In an action of malicious prosecution the plaintiff must prove:
- That he was prosecuted by the defendant.
- That the proceeding complained was terminated in favor of the present plaintiff.
- That the prosecution was instituted against without any just or reasonable cause.
- That the prosecution was instituted with a malicious intention, that is, not with the mere intention of getting the law into effect, but with an intention, which was wrongful in fact.

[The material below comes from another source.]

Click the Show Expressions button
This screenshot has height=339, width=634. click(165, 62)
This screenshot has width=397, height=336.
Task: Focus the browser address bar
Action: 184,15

- That he suffered damage to his reputation or to the safety of a person, or to the security of his property.
(f) Nervous Shock
A nervous shock is a psychiatric illness or injury inflicted upon a person by intentional or negligent actions or omissions of another. Often it is a psychiatric disorder triggered by witnessing an accident, for example, an injury caused to one’s parents or spouse. Causing the nervous shock itself is not enough to make it an actionable tort, some injury or illness must take place as a result of the emotional disturbance, fear or sorrow.
(g) Defamation
Defamation is the communication of a false statement that harms the reputation of an individual. The law of defamation protects a person’s reputation and good name against communications that are false and derogatory. Defamation consists of two torts: libel and slander.
- Libel consists of any defamation that can be seen, most typically in writing.
- Slander is a form of defamation that consists of making false oral statements about a person which would damage that person’s reputation. If I spread a rumor that my neighbor has been in jail and this is not true, I could be held liable for slander.